Data shown —

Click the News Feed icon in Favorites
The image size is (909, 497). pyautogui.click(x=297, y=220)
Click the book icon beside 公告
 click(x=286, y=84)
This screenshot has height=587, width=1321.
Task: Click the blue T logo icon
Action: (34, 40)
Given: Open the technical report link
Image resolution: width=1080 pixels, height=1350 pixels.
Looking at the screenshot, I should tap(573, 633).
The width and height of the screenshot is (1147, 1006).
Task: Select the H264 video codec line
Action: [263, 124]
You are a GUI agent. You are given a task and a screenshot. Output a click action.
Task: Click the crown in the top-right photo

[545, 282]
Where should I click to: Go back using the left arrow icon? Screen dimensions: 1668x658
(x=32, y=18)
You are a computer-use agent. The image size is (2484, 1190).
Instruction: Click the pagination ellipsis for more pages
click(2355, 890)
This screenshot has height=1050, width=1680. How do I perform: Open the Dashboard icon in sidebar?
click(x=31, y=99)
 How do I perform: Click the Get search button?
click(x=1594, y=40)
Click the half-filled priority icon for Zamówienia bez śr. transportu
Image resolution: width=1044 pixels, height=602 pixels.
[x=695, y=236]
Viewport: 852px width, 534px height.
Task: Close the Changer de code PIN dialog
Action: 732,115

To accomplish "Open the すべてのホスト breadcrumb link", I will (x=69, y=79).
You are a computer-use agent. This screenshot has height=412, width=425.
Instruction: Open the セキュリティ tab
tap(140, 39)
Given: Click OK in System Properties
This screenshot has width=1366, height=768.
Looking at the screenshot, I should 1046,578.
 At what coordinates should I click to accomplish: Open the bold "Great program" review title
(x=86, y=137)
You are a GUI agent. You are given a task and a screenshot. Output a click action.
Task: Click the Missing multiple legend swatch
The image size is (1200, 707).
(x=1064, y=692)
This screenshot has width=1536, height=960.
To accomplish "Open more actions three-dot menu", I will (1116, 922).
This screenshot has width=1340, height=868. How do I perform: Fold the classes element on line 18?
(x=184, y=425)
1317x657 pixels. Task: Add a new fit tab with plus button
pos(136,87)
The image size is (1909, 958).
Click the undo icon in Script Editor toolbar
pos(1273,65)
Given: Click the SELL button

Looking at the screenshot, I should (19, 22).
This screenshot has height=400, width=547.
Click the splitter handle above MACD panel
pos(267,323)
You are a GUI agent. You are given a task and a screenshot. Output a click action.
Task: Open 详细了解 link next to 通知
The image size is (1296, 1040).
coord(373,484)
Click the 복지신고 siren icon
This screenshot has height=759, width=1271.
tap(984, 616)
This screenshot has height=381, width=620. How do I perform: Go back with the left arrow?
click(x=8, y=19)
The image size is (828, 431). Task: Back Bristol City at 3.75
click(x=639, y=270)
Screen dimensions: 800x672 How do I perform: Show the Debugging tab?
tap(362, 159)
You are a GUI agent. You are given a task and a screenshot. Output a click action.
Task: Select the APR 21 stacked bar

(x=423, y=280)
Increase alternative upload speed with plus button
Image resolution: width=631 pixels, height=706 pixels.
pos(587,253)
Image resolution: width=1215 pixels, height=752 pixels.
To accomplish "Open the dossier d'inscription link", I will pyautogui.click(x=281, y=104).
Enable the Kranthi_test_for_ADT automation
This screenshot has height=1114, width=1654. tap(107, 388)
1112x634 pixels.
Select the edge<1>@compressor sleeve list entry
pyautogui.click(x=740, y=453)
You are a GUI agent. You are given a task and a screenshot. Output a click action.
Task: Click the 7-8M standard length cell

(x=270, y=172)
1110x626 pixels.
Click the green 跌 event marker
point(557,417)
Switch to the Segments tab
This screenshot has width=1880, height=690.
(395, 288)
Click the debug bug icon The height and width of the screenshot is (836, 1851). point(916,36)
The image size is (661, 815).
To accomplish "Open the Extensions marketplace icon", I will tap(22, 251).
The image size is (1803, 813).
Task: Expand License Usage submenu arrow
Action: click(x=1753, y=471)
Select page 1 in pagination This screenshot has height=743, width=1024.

Written exercise —
Quote every one of the lines above word for word, without changing anything.

Output of the task —
Click the News Feed icon in Favorites
The image size is (909, 497). pyautogui.click(x=297, y=220)
Click the book icon beside 公告
 click(x=286, y=84)
This screenshot has height=587, width=1321.
Task: Click the blue T logo icon
Action: (34, 40)
Given: Open the technical report link
Image resolution: width=1080 pixels, height=1350 pixels.
Looking at the screenshot, I should tap(573, 633).
The width and height of the screenshot is (1147, 1006).
Task: Select the H264 video codec line
Action: [263, 124]
You are a GUI agent. You are given a task and a screenshot. Output a click action.
Task: Click the crown in the top-right photo

[545, 282]
Where should I click to: Go back using the left arrow icon? Screen dimensions: 1668x658
(x=32, y=18)
You are a computer-use agent. The image size is (2484, 1190).
Instruction: Click the pagination ellipsis for more pages
click(2355, 890)
This screenshot has height=1050, width=1680. How do I perform: Open the Dashboard icon in sidebar?
click(x=31, y=99)
 How do I perform: Click the Get search button?
click(x=1594, y=40)
Click the half-filled priority icon for Zamówienia bez śr. transportu
Image resolution: width=1044 pixels, height=602 pixels.
[x=695, y=236]
Viewport: 852px width, 534px height.
Task: Close the Changer de code PIN dialog
Action: 732,115

To accomplish "Open the すべてのホスト breadcrumb link", I will (x=69, y=79).
You are a computer-use agent. This screenshot has height=412, width=425.
Instruction: Open the セキュリティ tab
tap(140, 39)
Given: Click OK in System Properties
This screenshot has width=1366, height=768.
Looking at the screenshot, I should 1046,578.
 At what coordinates should I click to accomplish: Open the bold "Great program" review title
(x=86, y=137)
You are a GUI agent. You are given a task and a screenshot. Output a click action.
Task: Click the Missing multiple legend swatch
The image size is (1200, 707).
(x=1064, y=692)
This screenshot has width=1536, height=960.
To accomplish "Open more actions three-dot menu", I will (1116, 922).
This screenshot has width=1340, height=868. How do I perform: Fold the classes element on line 18?
(x=184, y=425)
1317x657 pixels. Task: Add a new fit tab with plus button
pos(136,87)
The image size is (1909, 958).
Click the undo icon in Script Editor toolbar
pos(1273,65)
Given: Click the SELL button

Looking at the screenshot, I should (19, 22).
This screenshot has height=400, width=547.
Click the splitter handle above MACD panel
pos(267,323)
You are a GUI agent. You are given a task and a screenshot. Output a click action.
Task: Open 详细了解 link next to 通知
The image size is (1296, 1040).
coord(373,484)
Click the 복지신고 siren icon
This screenshot has height=759, width=1271.
tap(984, 616)
This screenshot has height=381, width=620. How do I perform: Go back with the left arrow?
click(x=8, y=19)
The image size is (828, 431). Task: Back Bristol City at 3.75
click(x=639, y=270)
Screen dimensions: 800x672 How do I perform: Show the Debugging tab?
tap(362, 159)
You are a GUI agent. You are given a task and a screenshot. Output a click action.
Task: Select the APR 21 stacked bar

(x=423, y=280)
Increase alternative upload speed with plus button
Image resolution: width=631 pixels, height=706 pixels.
pos(587,253)
Image resolution: width=1215 pixels, height=752 pixels.
To accomplish "Open the dossier d'inscription link", I will pyautogui.click(x=281, y=104).
Enable the Kranthi_test_for_ADT automation
This screenshot has height=1114, width=1654. tap(107, 388)
1112x634 pixels.
Select the edge<1>@compressor sleeve list entry
pyautogui.click(x=740, y=453)
You are a GUI agent. You are given a task and a screenshot. Output a click action.
Task: Click the 7-8M standard length cell

(x=270, y=172)
1110x626 pixels.
Click the green 跌 event marker
point(557,417)
Switch to the Segments tab
This screenshot has width=1880, height=690.
(395, 288)
Click the debug bug icon The height and width of the screenshot is (836, 1851). point(916,36)
The image size is (661, 815).
To accomplish "Open the Extensions marketplace icon", I will tap(22, 251).
The image size is (1803, 813).
Task: Expand License Usage submenu arrow
Action: click(x=1753, y=471)
Select page 1 in pagination This screenshot has height=743, width=1024.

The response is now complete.